I am sure that more advanced / higher-end investigations use better cameras - the Polariod is likely a very good "initial snapshot" that is easy to use, and inexpensive.
posted by GJSchaller at 9:42 AM on May 14, 2010


Best answer: I can't speak to the accuracy of the show, but as someone who has worked in and around IT for years, I can say that it's never as simple as going to a yard sale and picking up an old IBM word processor. As others have pointed out, when you introduce new technology, you have to consider stuff like:

1) Deployment timeline and costs
2) New staff to set up and manage the new systems
3) Training old staff to use the new systems
4) Compatibility with previous systems and planning for future systems
5) Maintenance requirements and cost
6) External infrastructure requirements (just new power cabling is a lot to think about)
7) Security implications

etc. etc. etc.

Again, repeat after me, it's not ever as trivial as going to a yard sale and picking up a word processor, especially when you are dealing with a large organization (and if I had a buck for every time someone made this kind of assumption in my presence regarding tech, I could retire, and I would also have a lot less desire to punch people in the face all the time).

Considering all of that, and considering that we are talking about a broke-ass police department and not a software company, it would be no surprise to me if they were still using typewriters in 2002: they're easy to maintain, backwards and forwards compatible with all brands of 8x11 paper and models of desks and filing cabinets, require almost no training other than typing classes, don't require network architects, network administrators, system administrators, or PC techs, and are pretty cheap. It's a no-brainer.
posted by dubitable at 9:44 AM on May 14, 2010 [5 favorites]


I worked at a small law office in New York City briefly in 2000-2001, and we still used a typewriter to fill out certain forms required by the court. The forms had to be typed and were not available in electronic form. There was no other way to do it.

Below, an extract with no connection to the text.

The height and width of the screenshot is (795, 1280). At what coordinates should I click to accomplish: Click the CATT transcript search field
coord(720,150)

I find this TV scenario totally plausible.
posted by decathecting at 9:47 AM on May 14, 2010 [2 favorites]


Best answer: The very scene that you are talking about (I watched it again a couple of days ago) mentions the budgetary and logistical constraints in the dialogue: I am paraphrasing, but Kima says something like, "The millenium been and gone and we still using this shit," and Herc adds, "They were supposed to train us on the computers a year ago."

And with regard to: Couldn't they go to a yard sale and pick up an old IBM word processor for five bucks? One of the overarching themes of the series -- maybe THE theme -- is institutional inertia and the difficulties that well-intentioned invidviduals face in changing something deeply ingrained. Still typing on a Smith-Corona in 2002 is symbolic of the way things get done becase, "this is the way we have done them for years."
posted by ricochet biscuit at 9:49 AM on May 14, 2010


I guess that would be 8 1/2 x11 paper. Minor but annoying mistake. Sometimes I really wish MeFi had an edit feature...*sigh*.
posted by dubitable at 9:49 AM on May 14, 2010


Somewhere in the bowels of my dept (academic not police) is a microfiche reader, back in the early 1980s someone was convinced that these were the technology of the future and it would be a good idea to get a 25 year lease.

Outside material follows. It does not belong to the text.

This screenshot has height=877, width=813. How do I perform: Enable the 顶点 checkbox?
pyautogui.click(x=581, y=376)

Up until sometime in the last five years if you requested a PhD thesis from the British Library (a copy of all such theses is sent there from UK universities (all?)) then they sent it out on a microfilm.

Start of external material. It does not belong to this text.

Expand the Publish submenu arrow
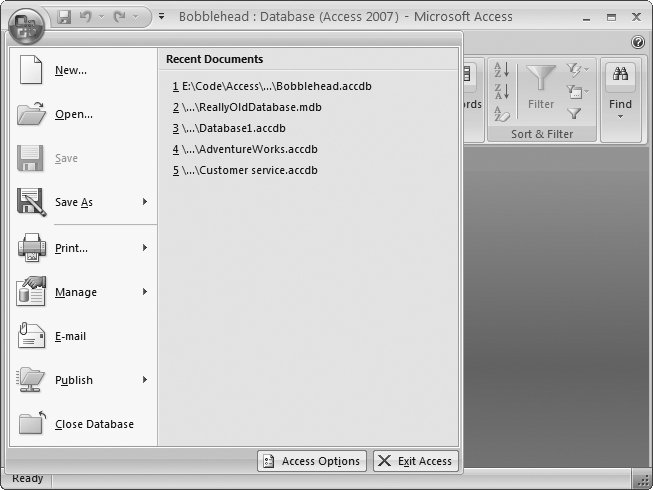Image resolution: width=653 pixels, height=490 pixels. click(x=145, y=380)
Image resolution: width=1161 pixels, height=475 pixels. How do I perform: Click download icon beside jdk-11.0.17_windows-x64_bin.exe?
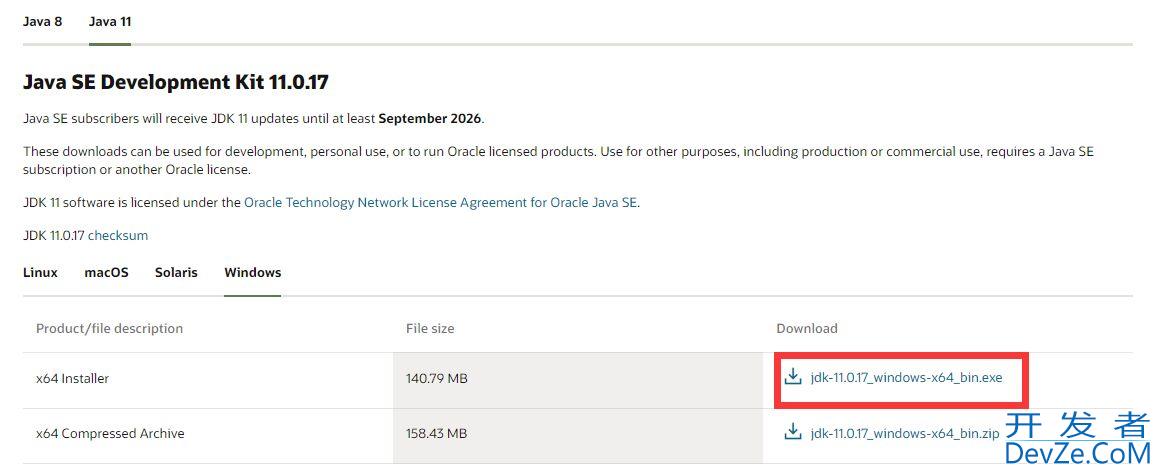click(x=793, y=377)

So its possible for places to get stuck using what looks like pretty outdated technology if the funds and/or will aren't there to update.
posted by biffa at 9:49 AM on May 14, 2010


Baltimorean here. Sounds pretty realistic. There's plenty of city forms that still get filled out in triplicate with carbonless paper and typewriters. There's probably not a strong justification for switching to computers until you can store and search the contents and systems like that cost money and time. If you're just filling out forms to go in a paper file, a typewriter does a perfectly adequate job.
posted by electroboy at 9:52 AM on May 14, 2010


Best answer: I work for a well-funded agency in the federal government. When I got here a few months ago they got me a brand new computer with a fast processor (2.5Ghz C2D) and 2 GB RAM. Then they installed Windows XP and IE 6 (yes, IE 6) on it. We cannot upgrade anything on it, nor install Firefox or Chrome. Plus with all of the security features and the other crap we are mandated to have running on it, I feel like I'm back in 2002 using a Pentium II with 256 MB RAM. I literally sit here and watch the windows redraw on the screen. We have no control over anything because it's "not approved by the national office". Instead of giving each office some control over what best fits their needs, they lock down everyone.

Not to mention that the office is hooked up to a measly T1 and shared amongst 20 users, so most of our day is spent sitting here waiting on network apps/sites to load, but that's another gripe. I think another part of the problem is that the IT people that work for the government are, well... to put it lightly, would you work for the gov't if you could make twice as much money working for Cisco? And a lot of them are older too, I think they moved into IT from other gov't positions, so it's not like we have a lot of fresh grads who are into the latest technologies. The gov't throws millions of dollars at this stuff and we still end up with outdated crap.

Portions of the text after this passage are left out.